Data for analysis section start
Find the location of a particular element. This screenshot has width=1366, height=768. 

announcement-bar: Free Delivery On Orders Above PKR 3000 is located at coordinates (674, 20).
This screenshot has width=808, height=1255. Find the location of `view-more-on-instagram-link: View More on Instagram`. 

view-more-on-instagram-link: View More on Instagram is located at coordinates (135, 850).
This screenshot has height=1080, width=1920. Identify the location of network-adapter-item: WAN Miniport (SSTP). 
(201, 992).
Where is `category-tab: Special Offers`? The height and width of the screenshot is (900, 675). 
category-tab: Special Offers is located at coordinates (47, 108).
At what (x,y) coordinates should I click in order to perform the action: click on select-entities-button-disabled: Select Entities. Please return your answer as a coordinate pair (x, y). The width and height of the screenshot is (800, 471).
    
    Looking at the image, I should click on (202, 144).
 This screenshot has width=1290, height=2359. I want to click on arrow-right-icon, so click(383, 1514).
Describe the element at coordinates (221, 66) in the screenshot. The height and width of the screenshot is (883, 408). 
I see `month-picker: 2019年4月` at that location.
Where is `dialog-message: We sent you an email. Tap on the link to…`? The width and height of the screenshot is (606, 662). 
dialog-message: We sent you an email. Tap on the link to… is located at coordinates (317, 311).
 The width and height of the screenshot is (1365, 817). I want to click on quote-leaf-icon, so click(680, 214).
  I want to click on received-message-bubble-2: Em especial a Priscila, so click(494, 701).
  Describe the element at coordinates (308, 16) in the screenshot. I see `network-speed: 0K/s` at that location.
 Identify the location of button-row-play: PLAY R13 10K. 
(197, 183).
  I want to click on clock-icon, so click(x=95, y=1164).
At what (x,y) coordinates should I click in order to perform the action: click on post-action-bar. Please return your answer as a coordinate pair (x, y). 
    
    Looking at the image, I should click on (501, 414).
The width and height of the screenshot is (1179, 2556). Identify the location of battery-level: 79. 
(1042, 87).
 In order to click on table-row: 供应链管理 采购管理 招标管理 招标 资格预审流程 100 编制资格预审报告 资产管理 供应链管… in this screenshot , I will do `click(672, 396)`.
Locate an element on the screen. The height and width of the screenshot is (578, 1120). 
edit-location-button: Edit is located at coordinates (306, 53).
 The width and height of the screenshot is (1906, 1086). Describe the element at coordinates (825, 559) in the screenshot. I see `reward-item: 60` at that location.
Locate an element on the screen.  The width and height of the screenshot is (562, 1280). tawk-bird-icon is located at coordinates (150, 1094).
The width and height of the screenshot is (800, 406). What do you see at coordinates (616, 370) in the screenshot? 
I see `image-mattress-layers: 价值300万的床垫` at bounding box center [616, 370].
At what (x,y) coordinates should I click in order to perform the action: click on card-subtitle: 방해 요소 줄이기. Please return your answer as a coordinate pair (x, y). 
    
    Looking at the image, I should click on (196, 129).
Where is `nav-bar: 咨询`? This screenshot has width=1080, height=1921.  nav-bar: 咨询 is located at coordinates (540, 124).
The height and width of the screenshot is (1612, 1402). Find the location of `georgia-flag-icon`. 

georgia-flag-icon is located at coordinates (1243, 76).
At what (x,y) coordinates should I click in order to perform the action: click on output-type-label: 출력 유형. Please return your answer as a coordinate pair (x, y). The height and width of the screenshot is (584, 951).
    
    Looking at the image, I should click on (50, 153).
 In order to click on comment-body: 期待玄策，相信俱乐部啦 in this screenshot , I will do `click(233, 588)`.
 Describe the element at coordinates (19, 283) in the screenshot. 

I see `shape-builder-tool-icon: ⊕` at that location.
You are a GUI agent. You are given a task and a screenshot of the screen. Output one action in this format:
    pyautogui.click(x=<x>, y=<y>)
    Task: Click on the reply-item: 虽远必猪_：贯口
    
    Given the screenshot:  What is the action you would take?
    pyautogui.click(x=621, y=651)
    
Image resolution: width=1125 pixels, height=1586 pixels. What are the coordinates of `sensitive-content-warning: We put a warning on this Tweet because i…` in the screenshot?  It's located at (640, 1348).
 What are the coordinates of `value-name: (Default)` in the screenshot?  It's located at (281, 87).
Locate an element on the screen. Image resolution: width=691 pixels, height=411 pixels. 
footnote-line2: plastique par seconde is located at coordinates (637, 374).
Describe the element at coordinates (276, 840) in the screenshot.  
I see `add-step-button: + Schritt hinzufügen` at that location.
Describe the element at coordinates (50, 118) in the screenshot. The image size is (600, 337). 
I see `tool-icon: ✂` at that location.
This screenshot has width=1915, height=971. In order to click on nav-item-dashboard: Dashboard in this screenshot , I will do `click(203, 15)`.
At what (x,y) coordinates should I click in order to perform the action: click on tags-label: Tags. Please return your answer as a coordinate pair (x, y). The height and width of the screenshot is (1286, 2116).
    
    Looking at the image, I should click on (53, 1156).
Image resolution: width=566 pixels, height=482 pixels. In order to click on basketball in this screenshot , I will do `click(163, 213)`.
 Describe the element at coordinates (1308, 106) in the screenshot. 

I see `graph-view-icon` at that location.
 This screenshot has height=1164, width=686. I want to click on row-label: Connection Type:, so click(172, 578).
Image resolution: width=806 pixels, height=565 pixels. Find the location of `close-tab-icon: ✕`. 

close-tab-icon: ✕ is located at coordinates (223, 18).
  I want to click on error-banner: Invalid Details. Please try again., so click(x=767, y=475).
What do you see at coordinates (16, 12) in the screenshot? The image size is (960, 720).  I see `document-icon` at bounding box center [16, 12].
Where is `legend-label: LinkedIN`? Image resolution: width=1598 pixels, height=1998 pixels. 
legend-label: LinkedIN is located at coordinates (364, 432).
Data for analysis section end
▶ _Task_:
Copy all of the records above word for word, preserving every line and its original order.

▶ _Worked solution_:
Find the location of a particular element. This screenshot has width=1366, height=768. 

announcement-bar: Free Delivery On Orders Above PKR 3000 is located at coordinates (674, 20).
This screenshot has width=808, height=1255. Find the location of `view-more-on-instagram-link: View More on Instagram`. 

view-more-on-instagram-link: View More on Instagram is located at coordinates (135, 850).
This screenshot has height=1080, width=1920. Identify the location of network-adapter-item: WAN Miniport (SSTP). 
(201, 992).
Where is `category-tab: Special Offers`? The height and width of the screenshot is (900, 675). 
category-tab: Special Offers is located at coordinates (47, 108).
At what (x,y) coordinates should I click in order to perform the action: click on select-entities-button-disabled: Select Entities. Please return your answer as a coordinate pair (x, y). The width and height of the screenshot is (800, 471).
    
    Looking at the image, I should click on (202, 144).
 This screenshot has width=1290, height=2359. I want to click on arrow-right-icon, so click(383, 1514).
Describe the element at coordinates (221, 66) in the screenshot. The height and width of the screenshot is (883, 408). 
I see `month-picker: 2019年4月` at that location.
Where is `dialog-message: We sent you an email. Tap on the link to…`? The width and height of the screenshot is (606, 662). 
dialog-message: We sent you an email. Tap on the link to… is located at coordinates (317, 311).
 The width and height of the screenshot is (1365, 817). I want to click on quote-leaf-icon, so click(680, 214).
  I want to click on received-message-bubble-2: Em especial a Priscila, so click(494, 701).
  Describe the element at coordinates (308, 16) in the screenshot. I see `network-speed: 0K/s` at that location.
 Identify the location of button-row-play: PLAY R13 10K. 
(197, 183).
  I want to click on clock-icon, so click(x=95, y=1164).
At what (x,y) coordinates should I click in order to perform the action: click on post-action-bar. Please return your answer as a coordinate pair (x, y). 
    
    Looking at the image, I should click on (501, 414).
The width and height of the screenshot is (1179, 2556). Identify the location of battery-level: 79. 
(1042, 87).
 In order to click on table-row: 供应链管理 采购管理 招标管理 招标 资格预审流程 100 编制资格预审报告 资产管理 供应链管… in this screenshot , I will do `click(672, 396)`.
Locate an element on the screen. The height and width of the screenshot is (578, 1120). 
edit-location-button: Edit is located at coordinates (306, 53).
 The width and height of the screenshot is (1906, 1086). Describe the element at coordinates (825, 559) in the screenshot. I see `reward-item: 60` at that location.
Locate an element on the screen.  The width and height of the screenshot is (562, 1280). tawk-bird-icon is located at coordinates (150, 1094).
The width and height of the screenshot is (800, 406). What do you see at coordinates (616, 370) in the screenshot? 
I see `image-mattress-layers: 价值300万的床垫` at bounding box center [616, 370].
At what (x,y) coordinates should I click in order to perform the action: click on card-subtitle: 방해 요소 줄이기. Please return your answer as a coordinate pair (x, y). 
    
    Looking at the image, I should click on (196, 129).
Where is `nav-bar: 咨询`? This screenshot has width=1080, height=1921.  nav-bar: 咨询 is located at coordinates (540, 124).
The height and width of the screenshot is (1612, 1402). Find the location of `georgia-flag-icon`. 

georgia-flag-icon is located at coordinates (1243, 76).
At what (x,y) coordinates should I click in order to perform the action: click on output-type-label: 출력 유형. Please return your answer as a coordinate pair (x, y). The height and width of the screenshot is (584, 951).
    
    Looking at the image, I should click on (50, 153).
 In order to click on comment-body: 期待玄策，相信俱乐部啦 in this screenshot , I will do `click(233, 588)`.
 Describe the element at coordinates (19, 283) in the screenshot. 

I see `shape-builder-tool-icon: ⊕` at that location.
You are a GUI agent. You are given a task and a screenshot of the screen. Output one action in this format:
    pyautogui.click(x=<x>, y=<y>)
    Task: Click on the reply-item: 虽远必猪_：贯口
    
    Given the screenshot:  What is the action you would take?
    pyautogui.click(x=621, y=651)
    
Image resolution: width=1125 pixels, height=1586 pixels. What are the coordinates of `sensitive-content-warning: We put a warning on this Tweet because i…` in the screenshot?  It's located at (640, 1348).
 What are the coordinates of `value-name: (Default)` in the screenshot?  It's located at (281, 87).
Locate an element on the screen. Image resolution: width=691 pixels, height=411 pixels. 
footnote-line2: plastique par seconde is located at coordinates (637, 374).
Describe the element at coordinates (276, 840) in the screenshot.  
I see `add-step-button: + Schritt hinzufügen` at that location.
Describe the element at coordinates (50, 118) in the screenshot. The image size is (600, 337). 
I see `tool-icon: ✂` at that location.
This screenshot has width=1915, height=971. In order to click on nav-item-dashboard: Dashboard in this screenshot , I will do `click(203, 15)`.
At what (x,y) coordinates should I click in order to perform the action: click on tags-label: Tags. Please return your answer as a coordinate pair (x, y). The height and width of the screenshot is (1286, 2116).
    
    Looking at the image, I should click on (53, 1156).
Image resolution: width=566 pixels, height=482 pixels. In order to click on basketball in this screenshot , I will do `click(163, 213)`.
 Describe the element at coordinates (1308, 106) in the screenshot. 

I see `graph-view-icon` at that location.
 This screenshot has height=1164, width=686. I want to click on row-label: Connection Type:, so click(172, 578).
Image resolution: width=806 pixels, height=565 pixels. Find the location of `close-tab-icon: ✕`. 

close-tab-icon: ✕ is located at coordinates (223, 18).
  I want to click on error-banner: Invalid Details. Please try again., so click(x=767, y=475).
What do you see at coordinates (16, 12) in the screenshot? The image size is (960, 720).  I see `document-icon` at bounding box center [16, 12].
Where is `legend-label: LinkedIN`? Image resolution: width=1598 pixels, height=1998 pixels. 
legend-label: LinkedIN is located at coordinates (364, 432).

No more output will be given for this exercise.